霍年安杵在门口蹲了许久,见客人走了,提着半个拳头大的铃铛,叮叮当当跑进来,红扑扑的小脸洋溢着兴奋的笑:“爹爹,大爹爹今日会来带年安骑马吗?”
近来不知问了多少遍。
苏清和走过来,捏捏他的脸,不答反问:“这铃铛谁给你的?”
“大爹爹从马上取下来给我的。”
苏清和诧异问:“他何时带你骑马了?”
“爹爹出远门那几日,大爹爹天天带我去骑马。如今好久没来了,年安有些想他。”
一大一小正说着,堂春竟跑了进来,苦着脸直接道:“主子,二爷请您去西郊校场一见”
苏清和心下咯噔,放开霍年安问:“何事?”
堂春摇头:“二爷今日有些反常,比平日狂躁些,发了好几次火,将自己关在竹楼里,先下突然要见您。”
苏清和点点头,如此也好。临行再见一见,下次再见不知何时,何景,亦不知自己是死是活。他将霍年安也带去,让堂春带着,满足他骑马的小心愿,心心念念这么久,也是苦了他。
苏清和并不知晓竹楼重建,看到焕然一新的桃林不由愣怔。随乔风上二楼,不知怎的,苏清和有些心慌,待乔风通报完,苏清和深吸了口气才踏进去。
霍池渊在饮酒,看模样该是醉了。
“王爷唤下官来,不知所为何事?”
霍池渊在抬眼看他的那一瞬间砸了手中的瓷酒壶,落在苏清和脚边,碎渣子飞溅,苏清和抬手挡脸,只觉得颈间刺痛,让瓷渣子划一道口子。
苏清和暗暗叹口气,“无事下官告退。”
霍池渊拽着他往里间走,地上一片狼藉,满地衣衫,他抓起衣衫扔到苏清和身上,带着醉意说:“换,你给我换上!”

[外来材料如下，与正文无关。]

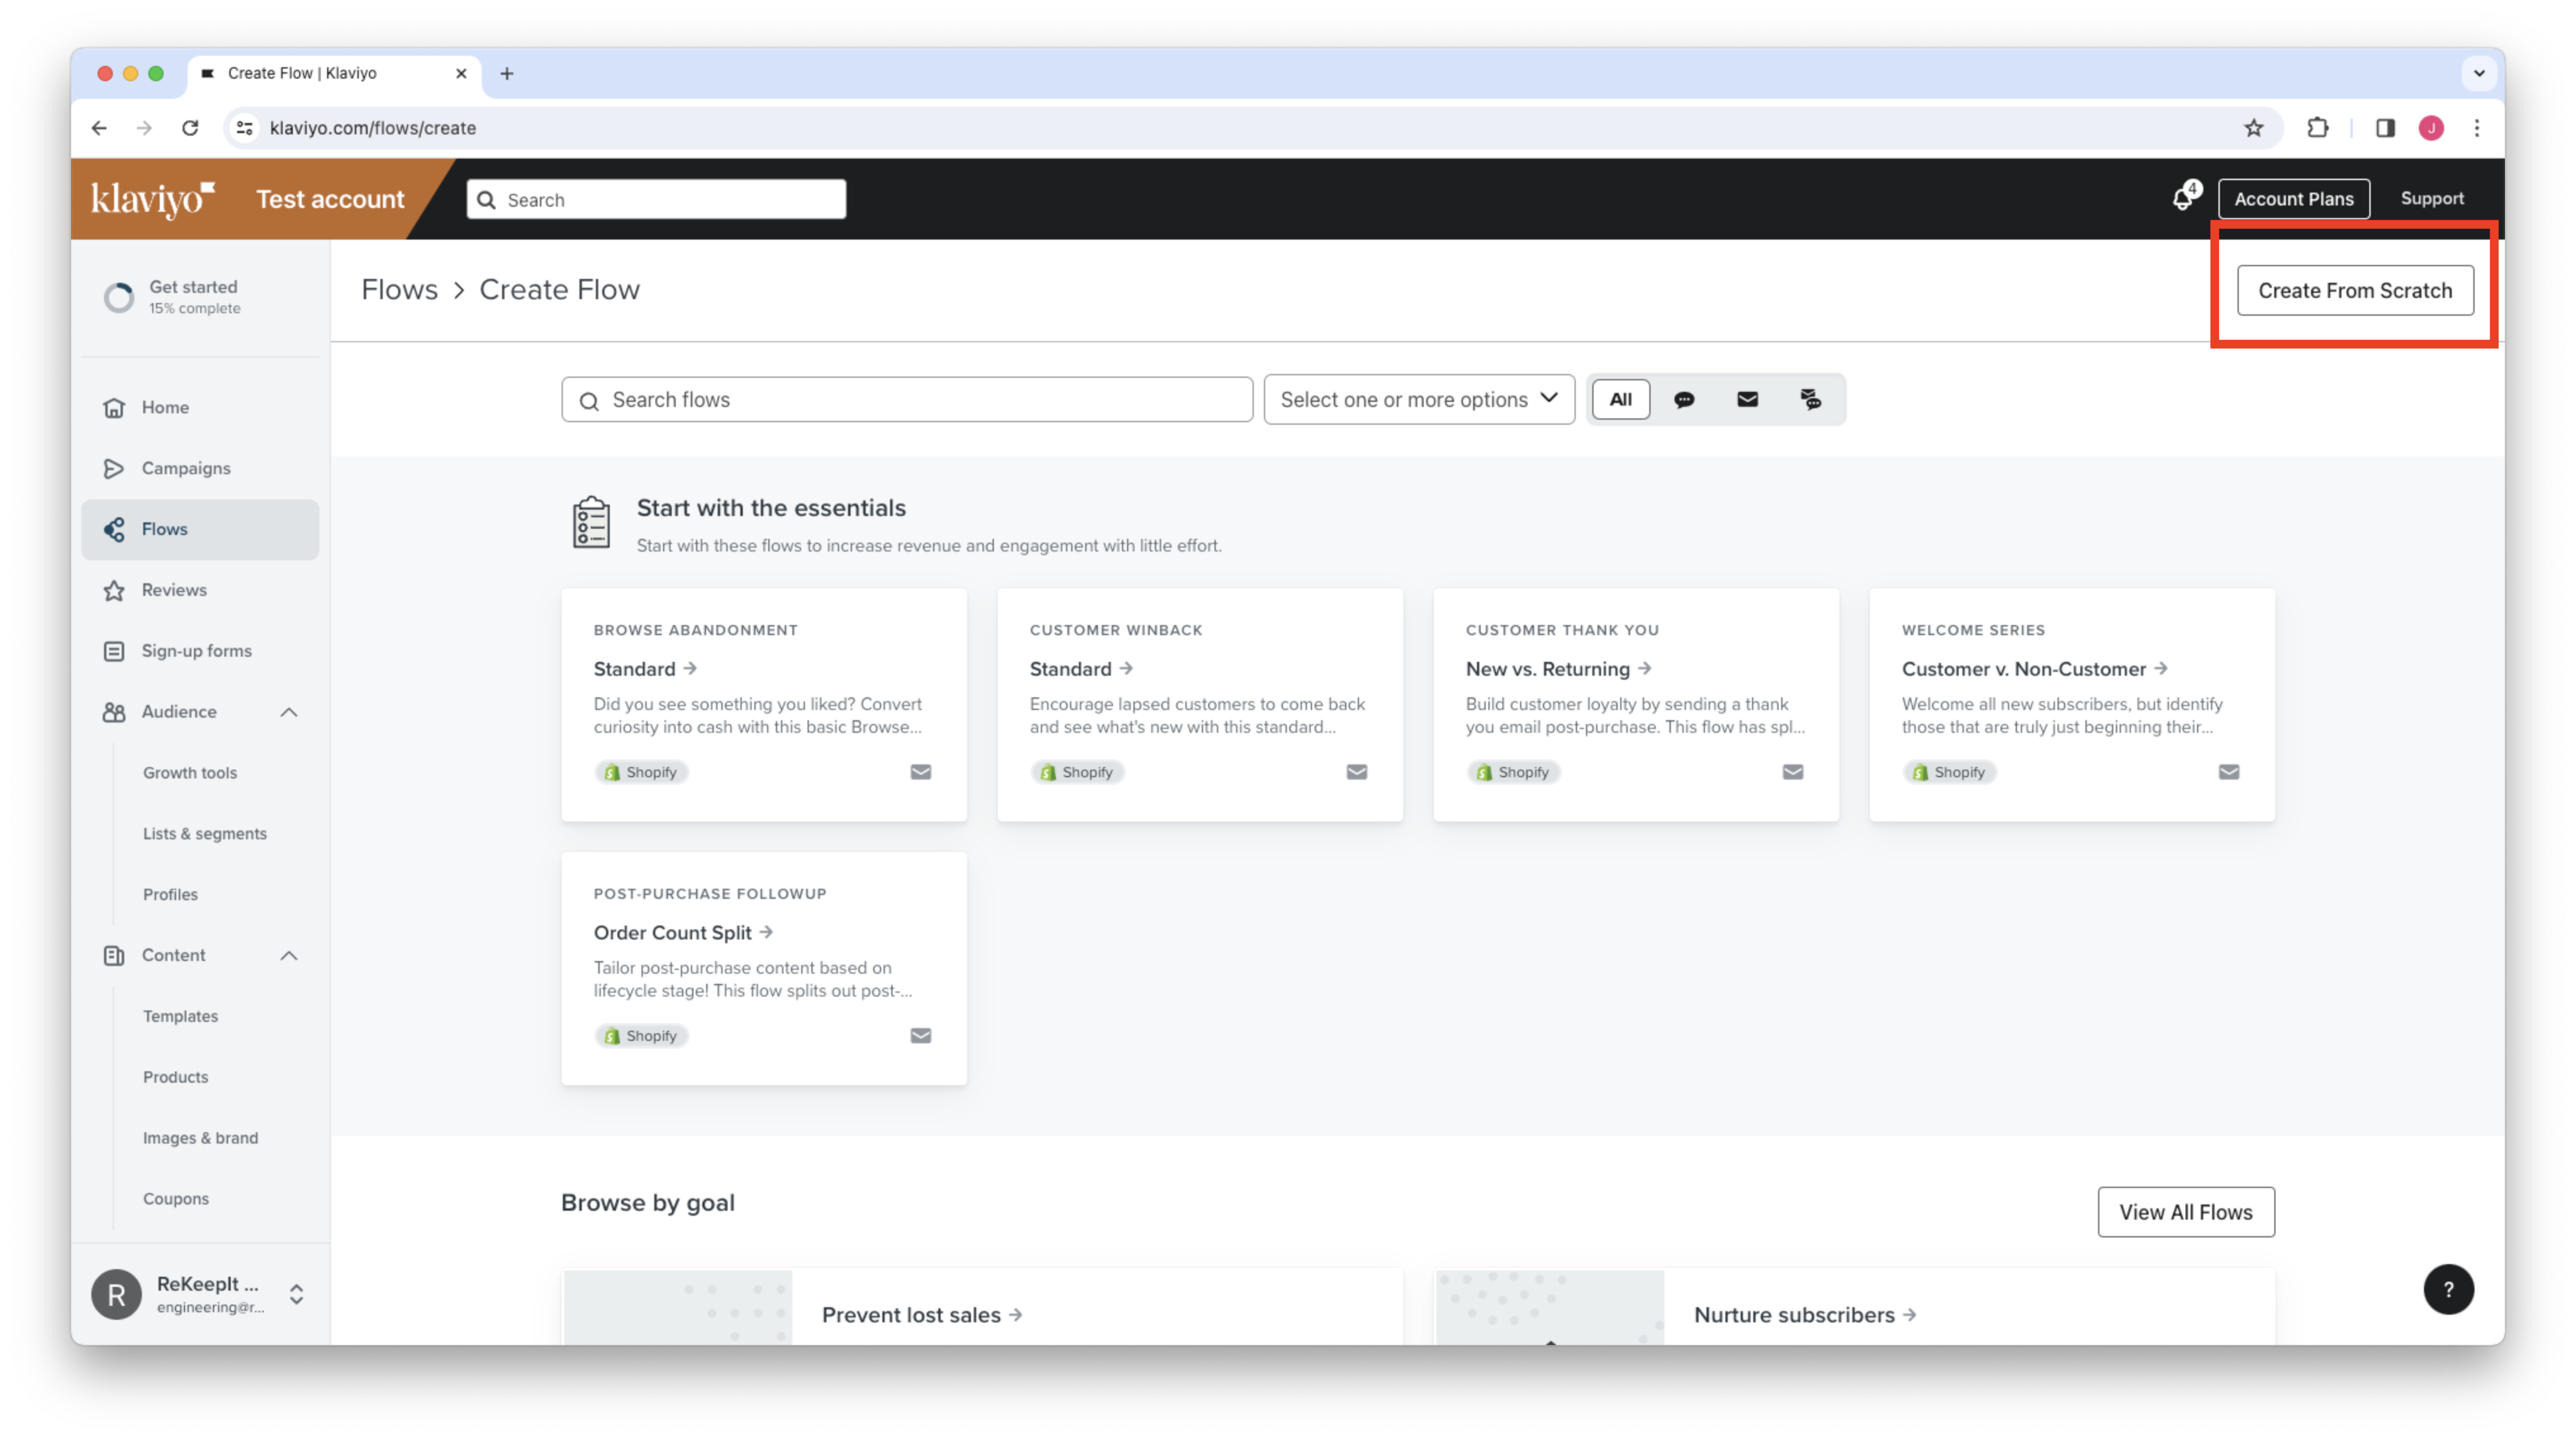Enable the combined email and SMS filter
Image resolution: width=2576 pixels, height=1439 pixels.
[x=1810, y=399]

苏清和望一眼手上的白衫,这里如何会有,满地都是,又想起霍池渊曾说过他穿白袍好看,顿时心下一疼,闭闭眼,带着无奈道:“王爷,这是做何?”
“本王让你换上,”霍池渊扶了扶头,面漏痛色,不知是因为醉酒头昏,还是因为夺爱失心散的缘故。
苏清和连忙转身背对着他,泪就绷不住了。慢慢解开绛蓝色的外袍,换上他给的。等转回来时,面色恢复了,只是眼尾湿湿的淡粉骗不了人。

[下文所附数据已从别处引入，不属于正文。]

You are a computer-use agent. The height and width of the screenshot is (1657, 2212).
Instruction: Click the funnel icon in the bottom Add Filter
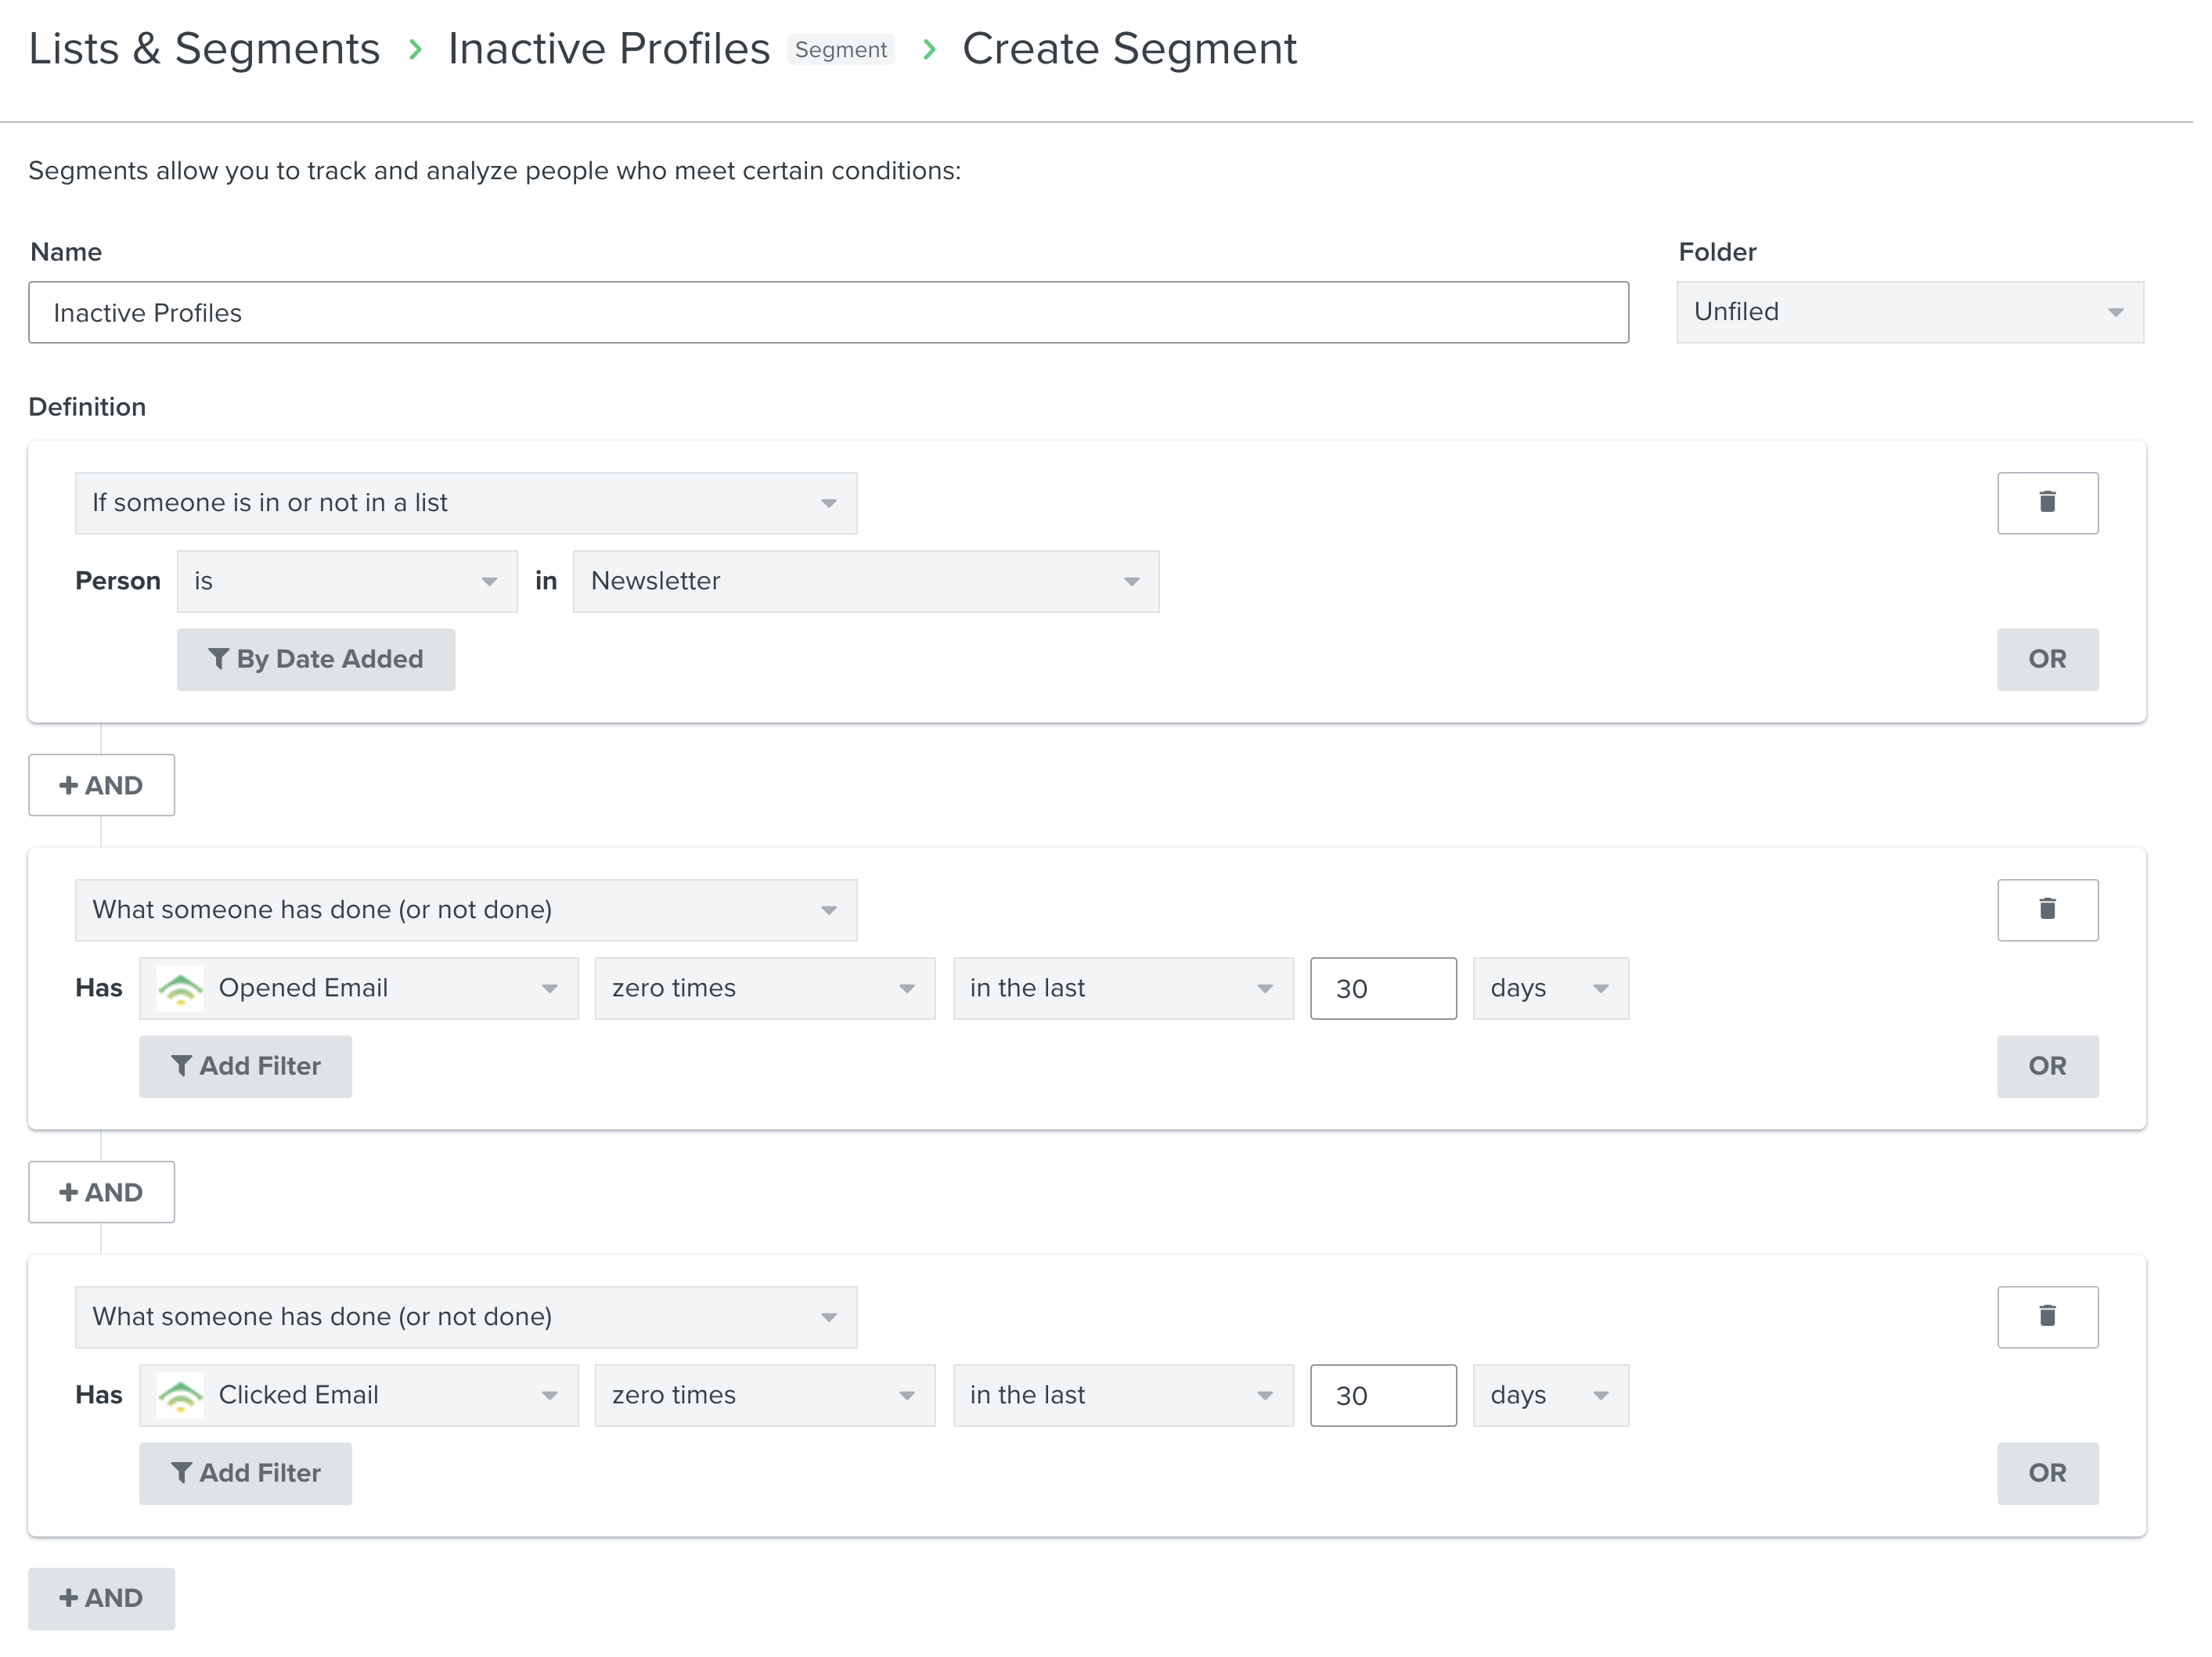(181, 1473)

霍池渊望着他,没了动作,只是脸上的痛色越发明显,苏清和别开脸不去看他。
“玉尘是谁,玉尘…”霍池渊不知道自己怎么了,他觉得这个人该叫玉尘,该软乎乎的粘着他,可,为什么,他又不认识这个人…
“下官不知。”
闻言霍池渊只觉更加烦躁。他像一个不知何时迷途的人,困在某处左右都逃不出去,周身像被一层密不透风又朦胧不清的纱布拢着,从何掀开都不知,又谈何自救。
他又看着苏清和沉默了好久,像在从他身上找答案,就那一张脸,陌生的紧,陌生也要看着才舒服。
苏清和以为他该是醒酒了,怎料他一把将苏清和抱进怀里,紧紧的收拢手臂,不管不顾,又像胡言乱语:“苏玉尘,是你,对不对,我怎么了,告诉我好不好,我好痛啊…苏玉尘我好痛…”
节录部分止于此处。